Another curiosity is that the model predictions also extends beyond the normal mapping boundary which does not mean much but one would want to remove these predictions as it causes the map product to look strange and potentially misleading. First we create a mask, msk and then use the mask function to blot out the areas where we do not need to have model predictions.

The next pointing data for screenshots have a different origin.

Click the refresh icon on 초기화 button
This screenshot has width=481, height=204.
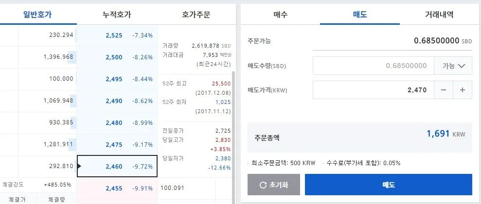tap(263, 185)
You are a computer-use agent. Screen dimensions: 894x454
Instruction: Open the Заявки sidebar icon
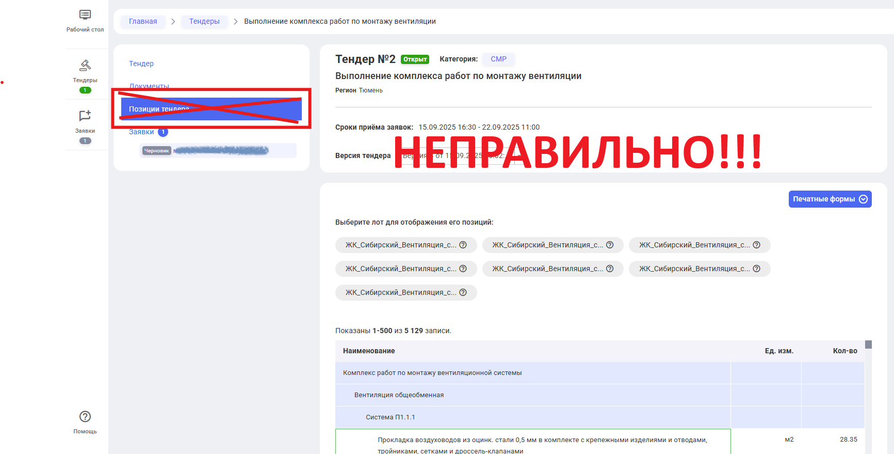click(85, 116)
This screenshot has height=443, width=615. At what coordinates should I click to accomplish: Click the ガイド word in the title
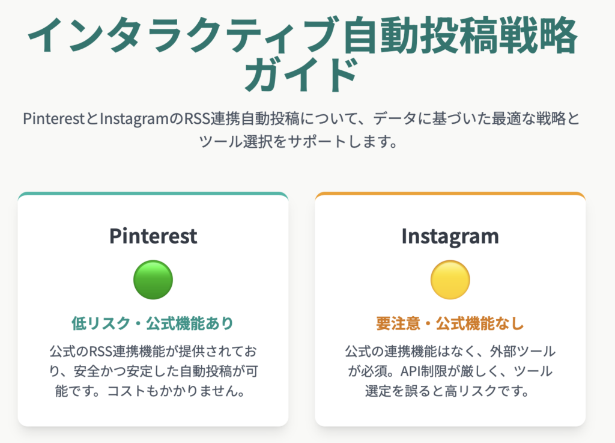click(x=301, y=75)
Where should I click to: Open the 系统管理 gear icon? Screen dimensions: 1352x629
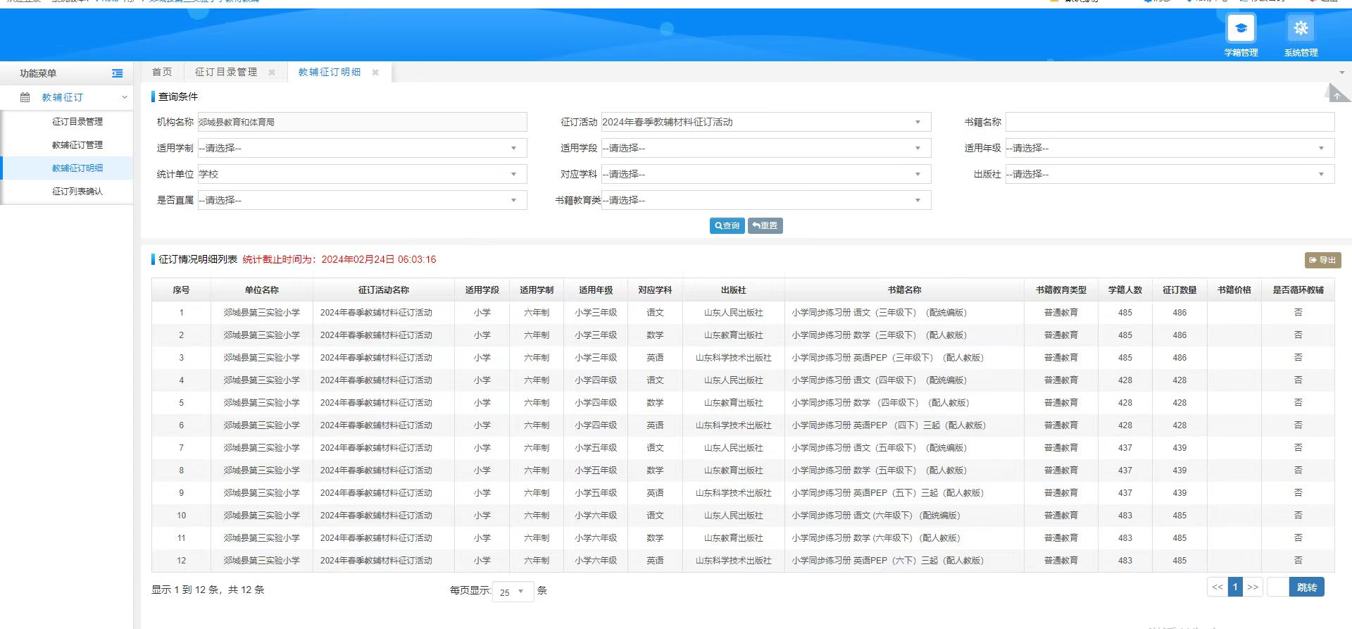pyautogui.click(x=1301, y=29)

## Applying model spatially class prediction
map.C5.c <- terra::predict(object = hv.rasters, model = hv.C5, type = "class")
# mask [the C5 model extends to outside the mapping area]
msk <- terra::ifel(is.na(hv.rasters[[1]]), NA, 1)
map.C5.c.masked <- terra::mask(map.C5.c, msk, inverse = F)
# plot map
map.C5.c.masked <- as.factor(map.C5.c.masked)
# some classes were dropped out !!
levels(map.C5.c.masked)[[1]]
## HEX colors
area_colors <- c("#FF0000", "#73DFFF", "#FFEBAF", "#A8A800", "#0070FF", "#FFA77F", "#7AF5CA", "#D7B09E", "#CCCCCC")
terra::plot(map.C5.c.masked, col = area_colors, plg = list(legend = c("HVT_001", "HVT_003", "HVT_004", "HVT_005", "HVT_006", "HVT_007", "HVT_008", "HVT_009", "HVT_010"), cex = 0.75, title = "Terron Class"))
References
Malone, B P, P Hughes, A B McBratney, and B Minsany. 2014. “A Model for the Identification of Terrons in the Lower Hunter Valley, Australia.” Geoderma Regional 1: 31–47.
Quinlan, J R. 1993. C4.5: Programs for Machine Learning. Morgan Kaufmann, San Mateo, California.